On November 7, 2023, the Free Sky Ferreira account posted that Capitol Records had apparently removed Ferreira from their list of artists, causing many to assume that she had been let go from Capitol. Ferreira later confirmed that she had been dropped. Furthermore, Ferreira went on to claim that Capitol Records had informed her that she had been let go on the tenth anniversary of the release of her debut album Night Time, My Time.

In an interview with Vogue, Ferreira revealed that she was unable to release much of the music that she had recorded while she was with Capitol Records, and when asked about the possibility of re-recording much of her unreleased discography, she commented, "Taylor Swift can do that because she’s a billionaire, but I basically put all the money I’ve ever made as an artist back into making music."

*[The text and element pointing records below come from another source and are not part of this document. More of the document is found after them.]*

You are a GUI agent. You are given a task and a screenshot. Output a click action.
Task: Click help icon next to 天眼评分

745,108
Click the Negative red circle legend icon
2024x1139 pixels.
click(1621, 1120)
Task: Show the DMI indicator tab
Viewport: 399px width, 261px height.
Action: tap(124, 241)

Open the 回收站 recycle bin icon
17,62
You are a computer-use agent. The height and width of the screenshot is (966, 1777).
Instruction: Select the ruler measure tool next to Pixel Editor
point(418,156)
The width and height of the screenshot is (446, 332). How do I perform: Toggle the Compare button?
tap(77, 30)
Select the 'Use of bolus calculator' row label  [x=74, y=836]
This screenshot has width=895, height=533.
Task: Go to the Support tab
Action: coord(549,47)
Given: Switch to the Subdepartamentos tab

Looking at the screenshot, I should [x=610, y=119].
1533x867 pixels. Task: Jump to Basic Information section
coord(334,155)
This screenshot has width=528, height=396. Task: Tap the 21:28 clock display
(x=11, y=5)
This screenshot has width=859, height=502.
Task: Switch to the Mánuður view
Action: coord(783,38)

In December of 2024, Ferreira released the song "Leash", marking her first release as an independent artist. The song was written for the soundtrack of the 2024 Halina Reijn film Babygirl. Reijn personally reached out to Ferreira to ask her to compose a track for the film while she was on tour, which Ferreira described as "an ideal way of writing"; both the song and the film were released by A24.

Ferreira announced that Masochism would be released in 2025. It was not released.